The antonym of "Arab" is:

a) decent
b) family man
c) citizen
d) all of the above.

If you, like John McCain, answered "d," pat yourself on the back. You've just earned yourself some praise from unexpected corners — including much of the liberal blogosphere — for finally reining in the vitriol of your most rabid supporters. In this case? By agreeing with a woman in your audience that the word "Arab" is a slur. She pins the word on Obama; McCain says that's just not nice.

What's notable here is that McCain, like everyone in his audience, knew immediately where she was going with this. He knew that to "respect" Obama in this case meant to defend him from the (supposedly heinous) charge of being Arab, and he did this not by saying "actually his father's family is Luo, from Kenya…" but by calling Obama a decent family man, a moniker he apparently believes no Arab could claim.

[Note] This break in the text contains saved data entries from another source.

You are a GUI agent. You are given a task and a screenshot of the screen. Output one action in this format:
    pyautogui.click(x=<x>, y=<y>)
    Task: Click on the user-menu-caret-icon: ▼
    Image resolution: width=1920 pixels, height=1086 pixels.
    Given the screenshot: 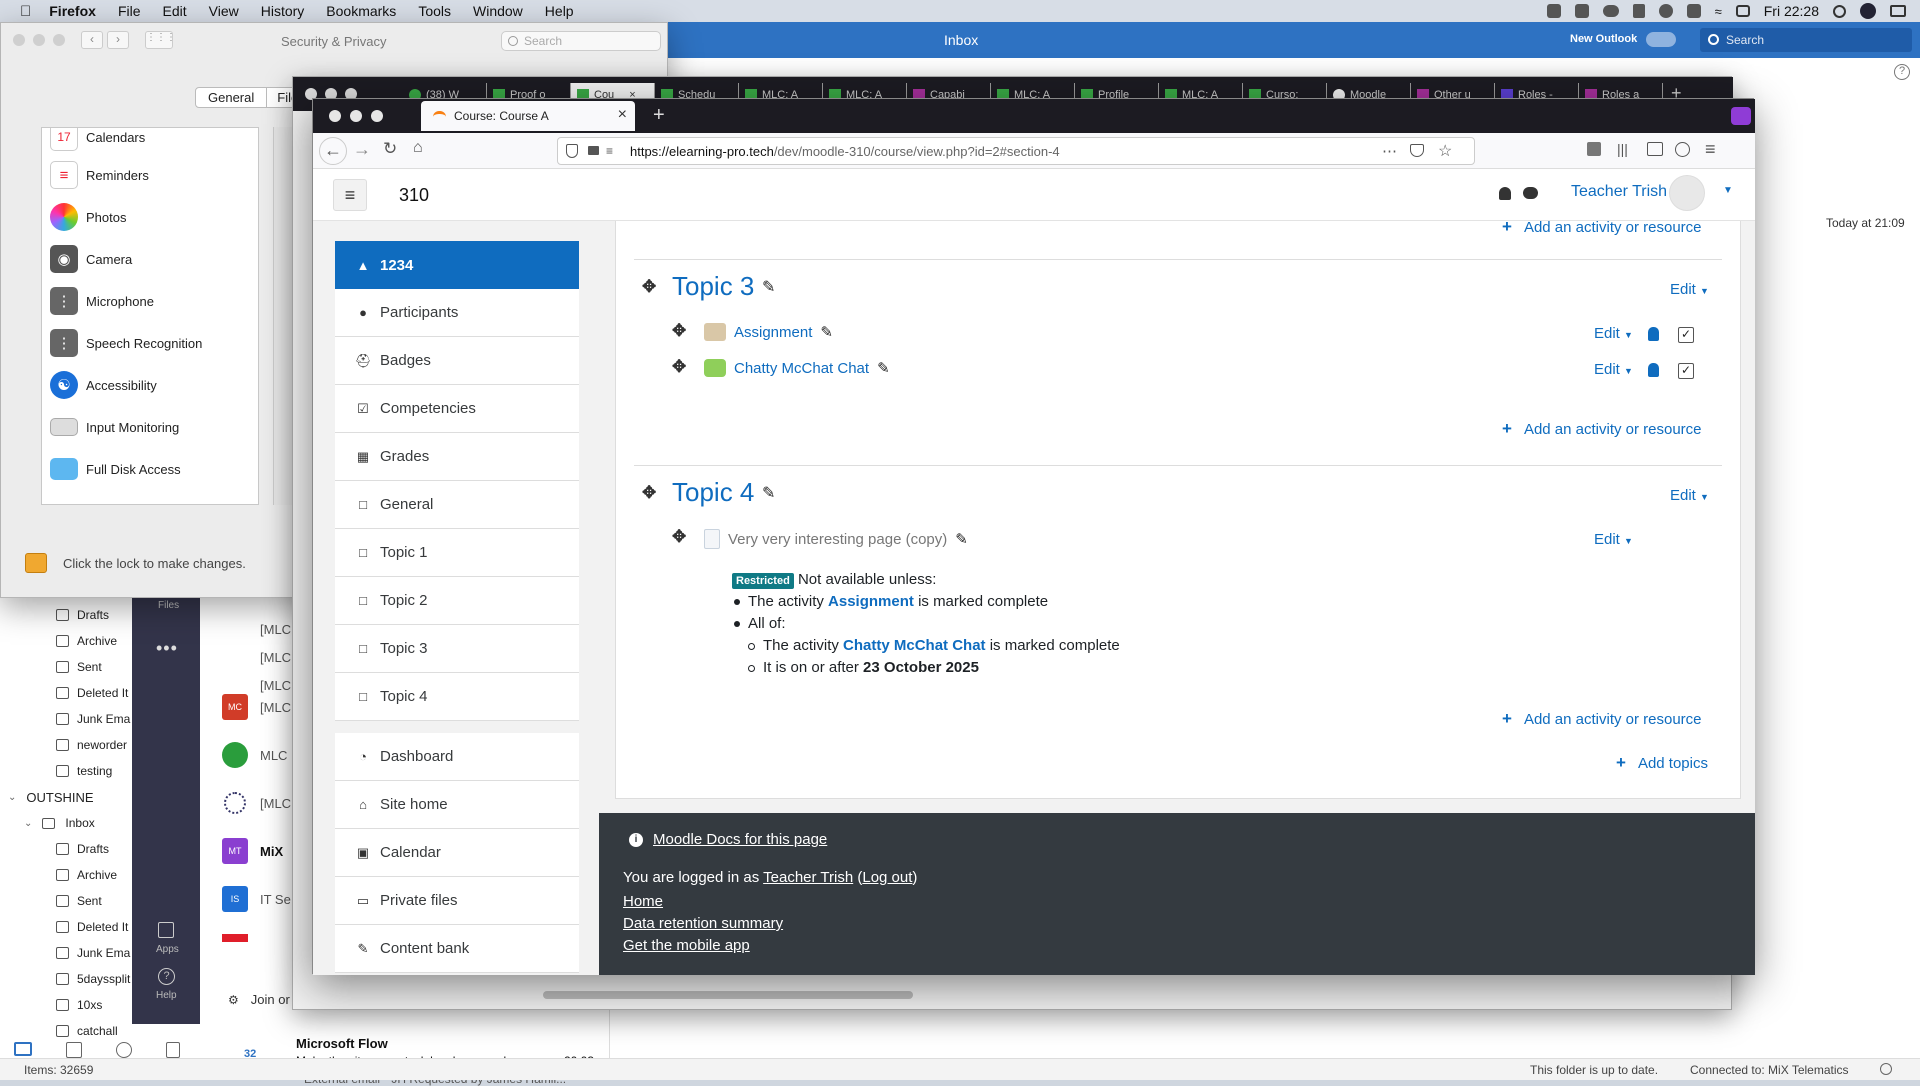 What is the action you would take?
    pyautogui.click(x=1728, y=190)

Ana Marie Cox of Wonkette, who was present at the event in question, reports that the woman, Gayle Quinnell, said "Arab terrorist," which would render McCain's comment more defensible. But in the video there is no indication that Quinnell said "terrorist." She just said "Arab." Some have wondered if the word "terrorist" was inaudible. This might be true, but Quinnell keeps speaking after she says the word "Arab," before McCain reclaims the mike.

I am guessing Cox simply misremembered the exchange: that the words "Arab" and "terrorist" are so thoroughly linked by now that to make the former an adjective of the latter has become second nature.